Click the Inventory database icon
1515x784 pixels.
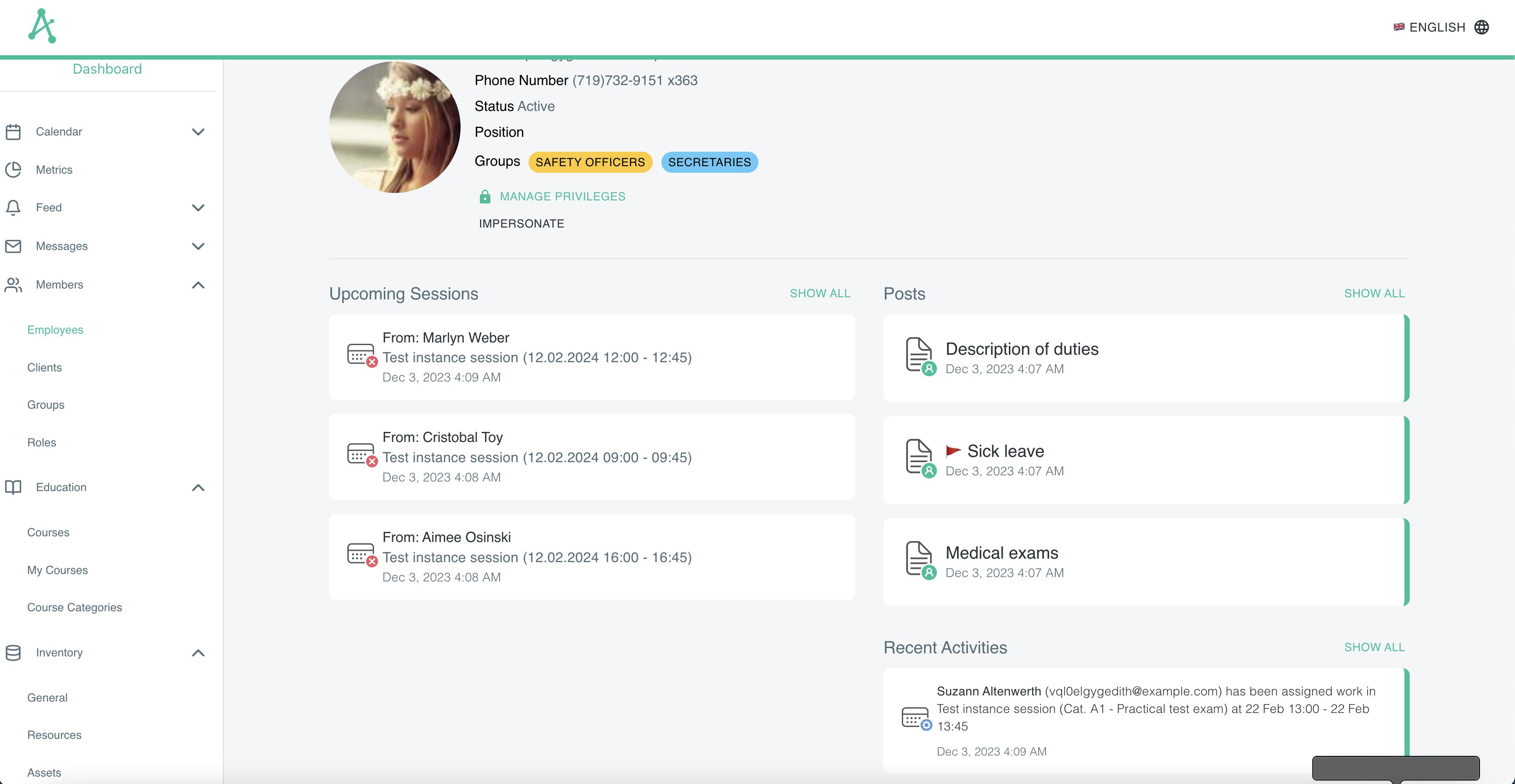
****************************************
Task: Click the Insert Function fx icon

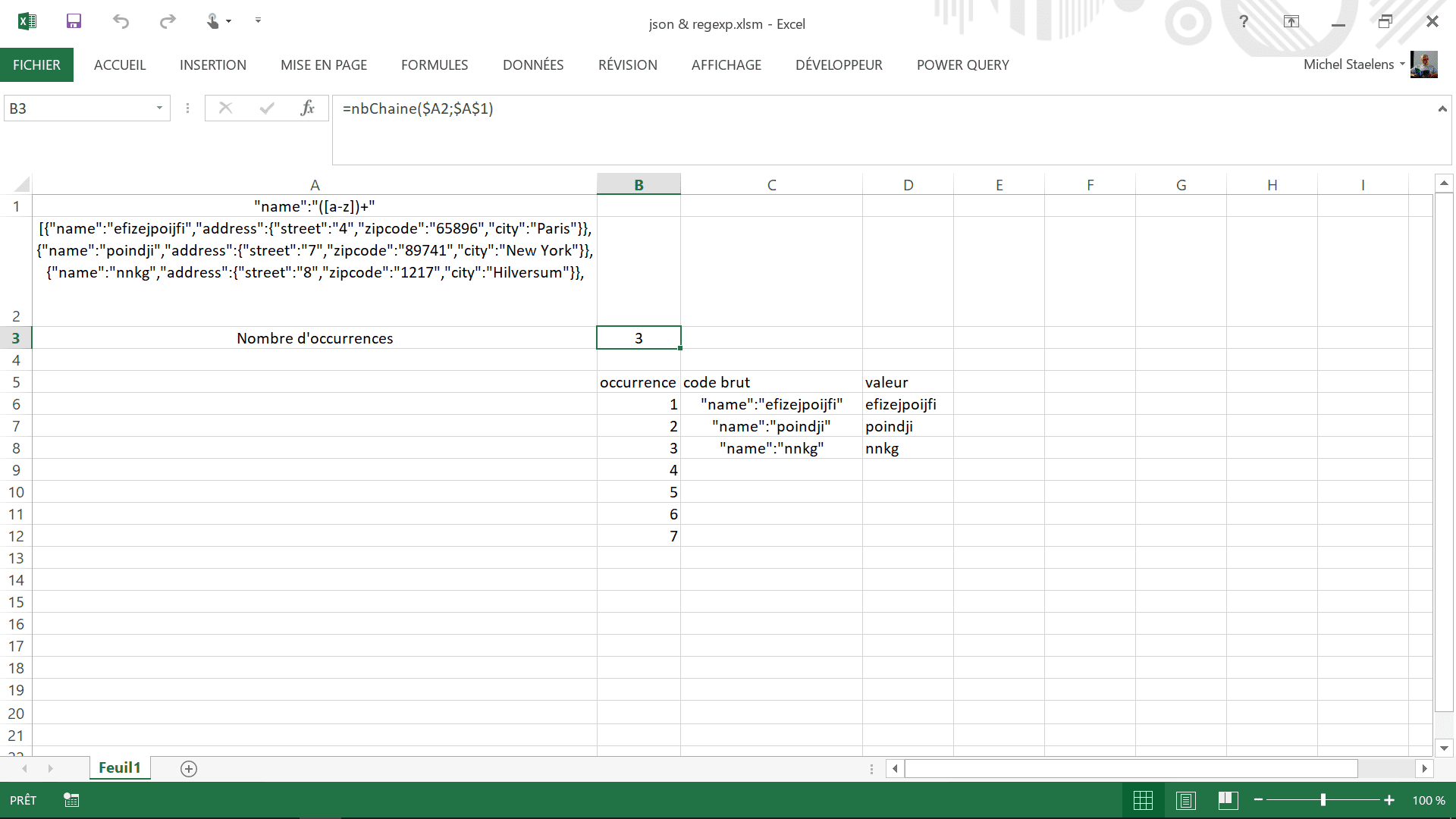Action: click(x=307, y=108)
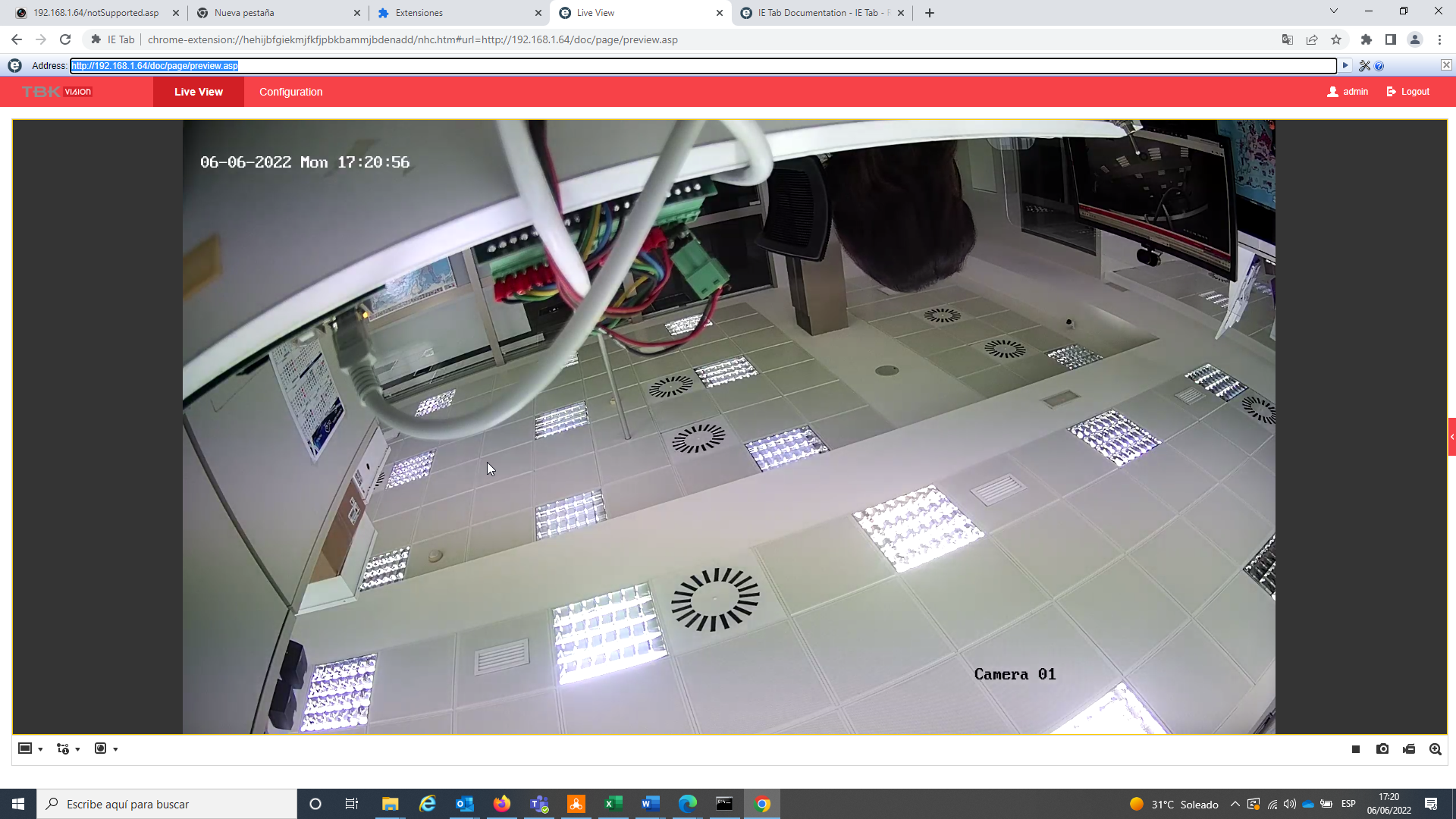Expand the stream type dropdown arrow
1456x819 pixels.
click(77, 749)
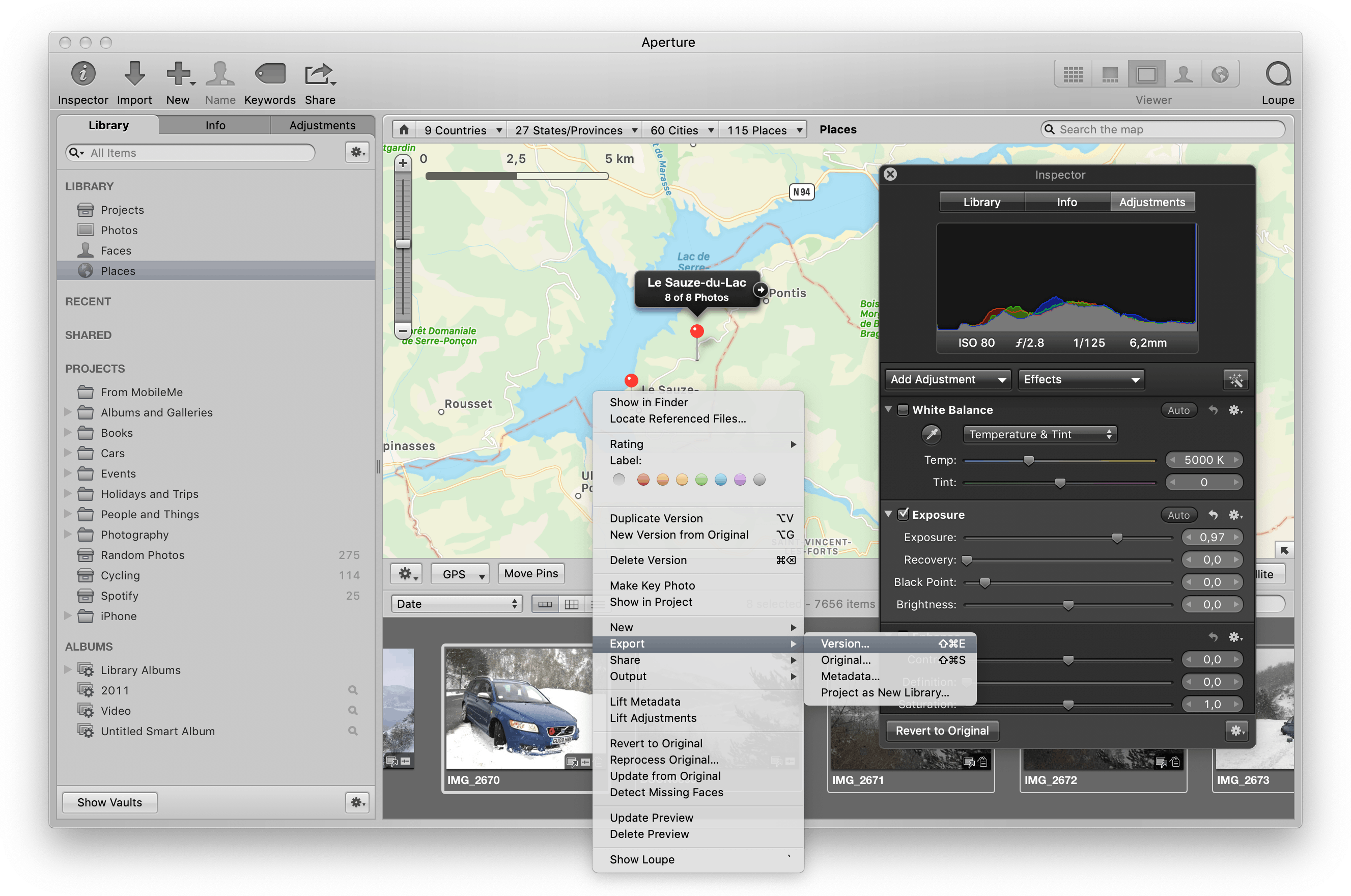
****************************************
Set down exactly the lines of the data above, beginning with the line that has "Click the Inventory database icon" and ending with the line that has "1515x784 pixels.", and no others.

Result:
Click the Inventory database icon
1515x784 pixels.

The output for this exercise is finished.